La questione in disamina vedeva l'emisisone di un accertamento a seguito di verifica conclusa con processo verbale di constatazione di maggiori ricavi, l'Agenzia delle Entrate notificava alla società contribuente, un invito al contraddittorio ai sensi dell'art. 5 D.Lgs. n. 218/1997; all'esito della procedura di definizione concordata l'ente impositore e la società sottoscrivevano un atto di accertamento con adesione, relativo all'anno di imposta 2005, con cui i maggiori ricavi originariamente stabiliti in euro 101.502, venivano concordemente ridotti ad euro 42.652, con rateizzazione del pagamento delle corrispondenti imposte.

 

Dopo il pagamento della prima rata la contribuente ometteva i successivi versamenti e non depositava la garanzia fideiussoria.

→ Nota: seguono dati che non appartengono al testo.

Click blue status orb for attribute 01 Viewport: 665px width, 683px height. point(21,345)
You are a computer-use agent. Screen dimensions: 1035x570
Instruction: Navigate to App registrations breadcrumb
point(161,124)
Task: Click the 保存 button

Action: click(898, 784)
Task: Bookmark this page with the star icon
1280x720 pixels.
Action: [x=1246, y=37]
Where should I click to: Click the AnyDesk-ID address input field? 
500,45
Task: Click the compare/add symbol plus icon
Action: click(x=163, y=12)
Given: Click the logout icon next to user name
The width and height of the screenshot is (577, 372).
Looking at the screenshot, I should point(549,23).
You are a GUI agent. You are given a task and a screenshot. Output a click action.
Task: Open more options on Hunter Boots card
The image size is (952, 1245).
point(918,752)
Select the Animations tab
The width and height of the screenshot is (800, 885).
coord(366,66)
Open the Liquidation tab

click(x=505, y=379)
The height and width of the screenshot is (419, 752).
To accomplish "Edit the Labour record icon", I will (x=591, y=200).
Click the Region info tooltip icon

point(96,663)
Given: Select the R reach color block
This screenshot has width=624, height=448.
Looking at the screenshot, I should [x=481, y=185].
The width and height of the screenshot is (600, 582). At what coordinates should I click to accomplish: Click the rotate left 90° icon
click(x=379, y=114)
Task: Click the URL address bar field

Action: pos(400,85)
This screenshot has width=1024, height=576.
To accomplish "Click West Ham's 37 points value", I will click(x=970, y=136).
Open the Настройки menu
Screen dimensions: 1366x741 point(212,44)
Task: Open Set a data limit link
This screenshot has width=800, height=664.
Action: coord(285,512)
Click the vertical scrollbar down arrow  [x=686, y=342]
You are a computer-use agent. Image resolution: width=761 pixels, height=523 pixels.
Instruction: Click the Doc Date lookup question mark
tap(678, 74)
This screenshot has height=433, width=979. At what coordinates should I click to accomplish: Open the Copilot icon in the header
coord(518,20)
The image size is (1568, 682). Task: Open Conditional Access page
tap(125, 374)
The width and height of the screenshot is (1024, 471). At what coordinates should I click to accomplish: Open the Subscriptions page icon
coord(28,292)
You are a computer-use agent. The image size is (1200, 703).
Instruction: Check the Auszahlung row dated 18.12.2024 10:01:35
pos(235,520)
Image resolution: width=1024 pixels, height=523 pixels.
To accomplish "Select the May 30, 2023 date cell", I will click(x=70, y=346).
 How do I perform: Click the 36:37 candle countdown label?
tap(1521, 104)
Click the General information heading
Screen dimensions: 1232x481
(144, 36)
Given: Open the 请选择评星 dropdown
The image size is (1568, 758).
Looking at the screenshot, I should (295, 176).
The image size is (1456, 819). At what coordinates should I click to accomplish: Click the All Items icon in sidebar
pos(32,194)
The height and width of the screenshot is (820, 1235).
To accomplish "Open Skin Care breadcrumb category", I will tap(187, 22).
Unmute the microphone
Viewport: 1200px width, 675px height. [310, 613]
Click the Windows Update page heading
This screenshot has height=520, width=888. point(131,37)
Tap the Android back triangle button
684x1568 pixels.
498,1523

Conseguentemente l'Agenzia delle Entrate notificava un avviso di accertamento recante la pretesa impositiva nella misura rideterminata a seguito dell'accertamento con adesione, mentre ai soci venivano notificati distinti avvisi di accertamento relativi al corrispondente reddito di partecipazione. 

 

L'art. 9 del D.Lgs. n. 218/1997 escludeva che, in assenza del deposito della garanzia, si potesse considerare perfezionato il procedimento di accertamento con adesione. Da qui si deduce che l'ente impositore, pur potendo far valere la maggiore pretesa impositiva originariamente contestata, non poteva attribuire all'atto di adesione, sottoscritto ma non seguito dagli adempimenti prescritti, il valore di riconoscimento del debito tributario "definito e consolidato", così come preteso dalle Entrate.

 

Dunque l’adesione sottoscritta ma non perfezionata, come nel caso di specie per il mancato pagamento della prima rata o prestazione della fideiussione precedentemente richiesta dalla normativa, da un lato non costituisce riconoscimento di debito da parte del contribuente, dall’altro non può essere considerata indice dell’inattendibilità della pretesa erariale che era stata ridotta.